Written problem →
Retype the entries from the line containing "Select the Ruler measure tool" down to the line containing "pyautogui.click(x=293, y=232)", including both of those lines.

---------------

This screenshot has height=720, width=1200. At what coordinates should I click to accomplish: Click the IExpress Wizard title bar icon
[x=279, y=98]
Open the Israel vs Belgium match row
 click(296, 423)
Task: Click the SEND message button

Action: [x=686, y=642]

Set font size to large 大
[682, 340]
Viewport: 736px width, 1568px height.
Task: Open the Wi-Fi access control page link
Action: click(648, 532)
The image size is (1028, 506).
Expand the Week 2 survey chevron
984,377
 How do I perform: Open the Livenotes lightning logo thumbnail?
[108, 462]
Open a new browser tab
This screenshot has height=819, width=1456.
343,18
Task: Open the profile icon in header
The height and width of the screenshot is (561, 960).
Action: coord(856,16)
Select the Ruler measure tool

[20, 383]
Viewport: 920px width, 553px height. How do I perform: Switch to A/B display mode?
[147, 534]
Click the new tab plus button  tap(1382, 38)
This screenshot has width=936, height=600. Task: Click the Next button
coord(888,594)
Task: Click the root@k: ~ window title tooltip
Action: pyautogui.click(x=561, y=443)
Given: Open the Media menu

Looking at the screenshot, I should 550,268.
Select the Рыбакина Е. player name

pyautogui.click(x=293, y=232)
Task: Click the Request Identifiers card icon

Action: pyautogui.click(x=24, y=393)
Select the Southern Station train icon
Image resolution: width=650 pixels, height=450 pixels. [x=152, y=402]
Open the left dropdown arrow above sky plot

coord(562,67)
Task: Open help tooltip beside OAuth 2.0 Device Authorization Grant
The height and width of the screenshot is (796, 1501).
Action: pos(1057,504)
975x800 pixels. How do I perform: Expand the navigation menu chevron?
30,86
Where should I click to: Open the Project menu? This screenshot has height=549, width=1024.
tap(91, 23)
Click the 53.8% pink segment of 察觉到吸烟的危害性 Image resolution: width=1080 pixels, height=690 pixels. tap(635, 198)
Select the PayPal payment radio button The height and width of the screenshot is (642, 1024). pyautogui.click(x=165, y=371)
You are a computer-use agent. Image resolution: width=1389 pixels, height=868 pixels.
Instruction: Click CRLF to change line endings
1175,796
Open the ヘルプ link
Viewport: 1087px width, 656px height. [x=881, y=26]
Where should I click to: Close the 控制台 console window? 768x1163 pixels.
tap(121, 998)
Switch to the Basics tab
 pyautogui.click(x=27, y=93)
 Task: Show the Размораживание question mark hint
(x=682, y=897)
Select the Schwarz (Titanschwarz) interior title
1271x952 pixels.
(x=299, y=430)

---------------

Exercise output →
Select the Ruler measure tool

[20, 383]
Viewport: 920px width, 553px height. How do I perform: Switch to A/B display mode?
[147, 534]
Click the new tab plus button  tap(1382, 38)
This screenshot has width=936, height=600. Task: Click the Next button
coord(888,594)
Task: Click the root@k: ~ window title tooltip
Action: pyautogui.click(x=561, y=443)
Given: Open the Media menu

Looking at the screenshot, I should 550,268.
Select the Рыбакина Е. player name

pyautogui.click(x=293, y=232)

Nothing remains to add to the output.